Talks due to begin today in the Kazakh capital Astana have been delayed by one day, Kazakhstan’s foreign ministry said, without providing an explanation. [Al Jazeera]

Rebels want face-to-face negotiations with the Syrian government about a political transition at the peace talks that are due to take place in Geneva next week, Tom Perry reports at Reuters.

The US military used depleted uranium weapons on the battlefield in Syria and Iraq, officials confirmed, despite promising not to do so, the first confirmed use of this armament since the 2003 Iraq invasion. Samuel Oakford reports at Foreign Policy.

 “Over 60,000” Islamic State fighters have been killed by the US and its allies in Syria and Iraq, according to the US Special Operations head, a figure far higher than estimates provided by the US and its allies themselves. CNN’s Ryan Browne reports.

Lebanese militant group Hezbollah look set to become one of the biggest winners of the Syrian war, write Erika Solomon and John Reed at the Financial Times.


Several senior Islamic State figures and dozens of militants attending a meeting were killed in a wave of airstrikes in Anbar province in Iraq, the Iraqi military said, NBC News’ Mark Hanrahan reporting.

Parts of the east bank of the Tigris river in Mosul remain under siege three weeks after the Iraqi army declared that part of the city liberated from the Islamic State, reports David Zucchino at the New York Times.

US-led airstrikes continue. US and coalition forces carried out 18 airstrikes against Islamic State targets in Syria on Feb. 13. Separately, partner forces conducted eight strikes against targets in Iraq. [Central Command]


Russia secretary deployed a missile that US officials say violated a 1987 treaty banning American and Russian immediate-range missiles based on land, Michael R. Gordon reports at the New York Times.

The Kremlin denied reports it violated the treaty today, Reuters reports.

Russia will not hand back Ukraine or discuss the matter with foreign partners, Russia said today after the White House said President Trump expected Ukraine to be returned, Andrew Osborn reports at Reuters.

Several Russian aircraft buzzed a US destroyer patrolling the Black Sea last week, the Pentagon said yesterday. Thomas Gibbons-Neff reports at the Washington Post.

The five Nordic countries are seeking deeper economic and defense cooperation in the face of the perceived threat from Russia and doubts over US and UK security commitments, Sweden’s foreign minister told the Financial Times’ Richard Milne.


A suspect in the apparent poisoning of North Korean leader Kim Jong-un’s half-brother at Kuala Lumpur airport has been arrested in Malaysia, the BBC reports.

China capitalized on a re-evaluation by the Trump administration on how to handle North Korea by urging the US to enter into talks with it to end its nuclear weapons program and end the longstanding stalemate, Jane Perlez, Choe Sang-Hun and Motoko Rich write at the New York Times.
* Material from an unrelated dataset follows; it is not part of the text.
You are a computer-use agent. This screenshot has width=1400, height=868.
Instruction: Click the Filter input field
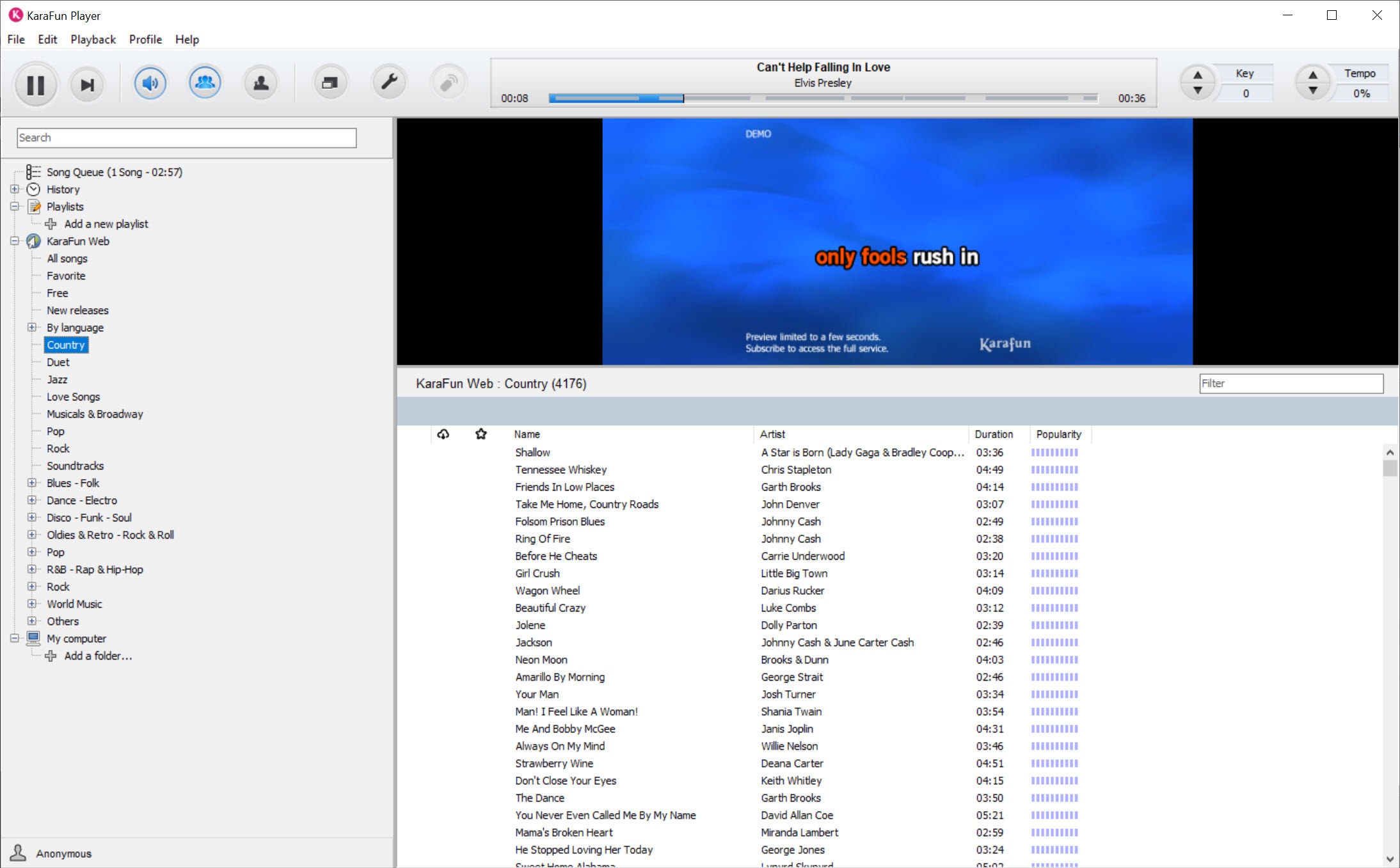(1290, 383)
Keep Guantánamo Bay, suspend the periodic review board and increase the prison population, a group of Republican Senators has written President Trump. Carol Rosenberg reports at the Miami Herald.
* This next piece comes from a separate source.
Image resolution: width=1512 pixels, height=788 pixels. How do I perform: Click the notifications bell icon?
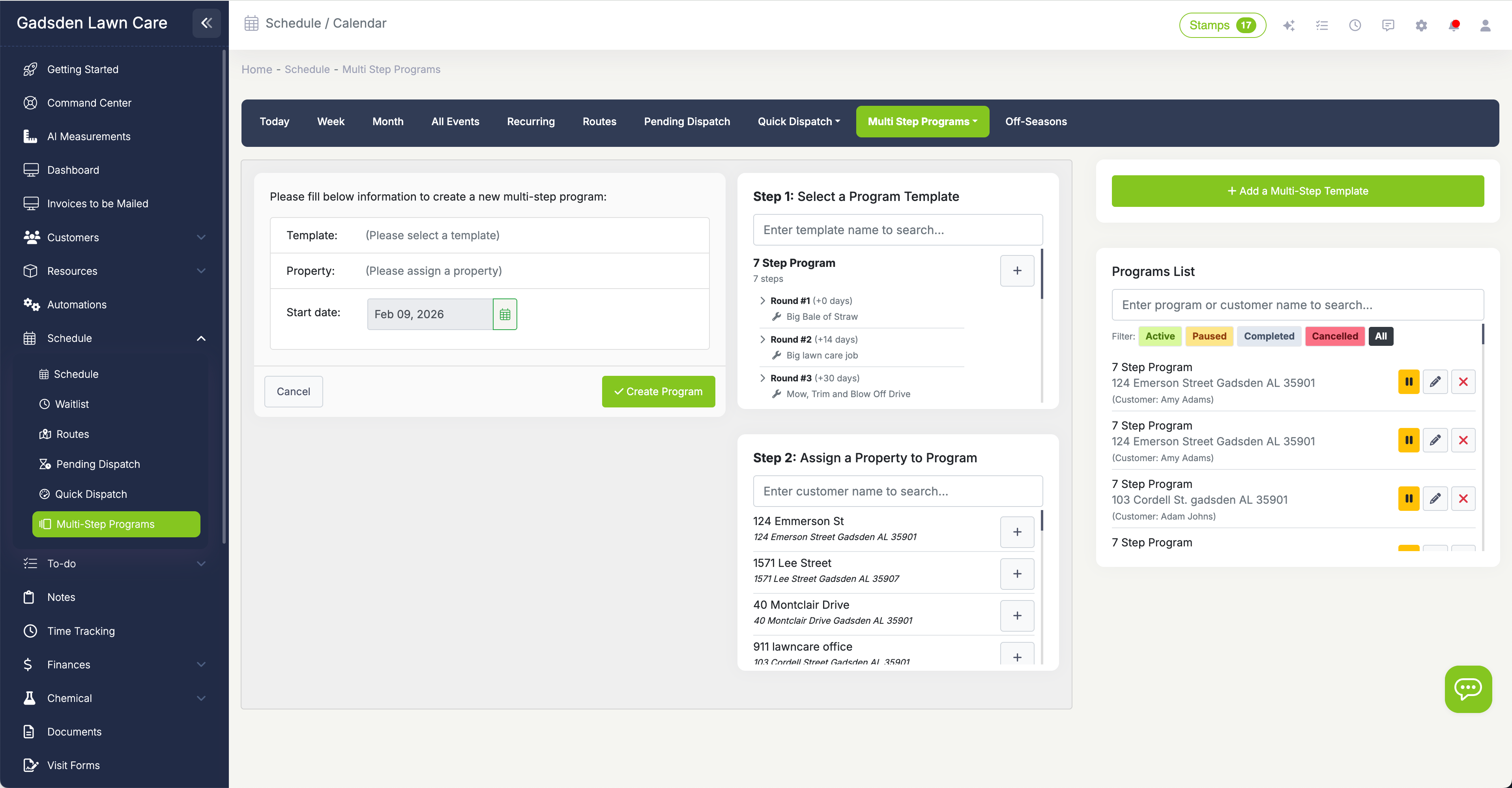[1454, 25]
New clues on how the FBI cracked the iPhone of one of the San Bernardino shooters are revealed in highly-redacted contract solicitation documents released by the agency, the Hill’s Megan R. Wilson reports.

A digital convention akin to the Fourth Geneva convention was called for by Microsoft President Brad Smith to protect civilian use of the internet and prevent nation-state hacking, the Hill’s Ali Breland reports.


Legislation that would strip Americans who knowingly join terrorist groups of their citizenship was reintroduced by Sen. Ted Cruz (R-Ariz.) yesterday, the Hill’s Jordain Carney reports.

A deployment of 500 US troops with tanks and hardware arrived in Romania yesterday to bolster defences against the perceived threat from Russia, the AP reports.

The man accused of purchasing the weapons used in the San Bernardino terrorist attack has agreed to plead guilty to federal charges, Doreen McCallister reports at NPR.

A Taliban attack on a village in the northern Faryab province of Afghanistan left five police officers dead this morning, the AP reports.

Leaflets containing Islamic State propaganda threatening attacks have been distributed by an unknown source in the remote Kurram tribal area of Pakistan, Mushtaq Yusufzai reports at NBC News.